Neue Regionalpolitik

Mit der Neuen Regionalpolitik (NRP) unterstützen Bund und Kanton den ländlichen Raum bei der Bewältigung des Strukturwandels. Die Standortvoraussetzungen für unternehmerische Aktivitäten sollen verbessert, Innovationen und Wertschöpfung generiert sowie die Wettbewerbsfähigkeit nachhaltig gestärkt werden. Die NRP unterstützt die Zielregionen dabei, Arbeitsplätze zu schaffen oder zu erhalten. Indirekt trägt sie dazu bei, die dezentrale Besiedlung in der Schweiz zu erhalten und regionale Disparitäten abzubauen.

Der Kantonsrat hat am 13. November 2019 beschlossen, dass der Kanton Solothurn in der Umsetzungsperiode 2020 bis 2023 an der NRP partizipiert, und das zugehörige Umsetzungsprogramm gutgeheissen. Das Umsetzungsprogramm bildet den verbindlichen Rahmen für die NRP im Kanton Solothurn und steht im Einklang mit der Standortstrategie 2030.
══════════
# AUFGABE A:
Fasse den Text zur Neuen Regionalpolitik in zwei Sätzen zusammen.
# AUFGABE B:
Schreibe den Text zur Neuen Regionalpolitik im Anschluss an seinen letzten Satz weiter.

(Einträge aus einer Sammlung)
══════════
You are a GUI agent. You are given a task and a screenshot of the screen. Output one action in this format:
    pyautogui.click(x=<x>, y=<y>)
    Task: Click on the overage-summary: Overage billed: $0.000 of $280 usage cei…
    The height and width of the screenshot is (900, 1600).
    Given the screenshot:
══════════
# ANTWORT A:
Mit der Neuen Regionalpolitik unterstützen Bund und Kanton den ländlichen Raum beim Strukturwandel, indem sie die Standortvoraussetzungen verbessern, Innovationen und Wertschöpfung fördern und so Arbeitsplätze schaffen oder erhalten. Der Kantonsrat hat am 13. November 2019 beschlossen, dass der Kanton Solothurn von 2020 bis 2023 an der NRP teilnimmt, und das Umsetzungsprogramm gutgeheissen, das den verbindlichen Rahmen bildet.

# ANTWORT B:
Der Kanton Solothurn setzt für die Umsetzung der NRP in der Programmperiode 2020 bis 2023 ausschliesslich A-fonds-perdu-Beiträge in der Höhe von gesamthaft 1 Million Franken ein. Der Bund verdoppelt jeden Betrag, den der Kanton in ein NRP-Projekt steckt. Mindestens ein Drittel der Projektkosten müssen vom Projektträger finanziert werden.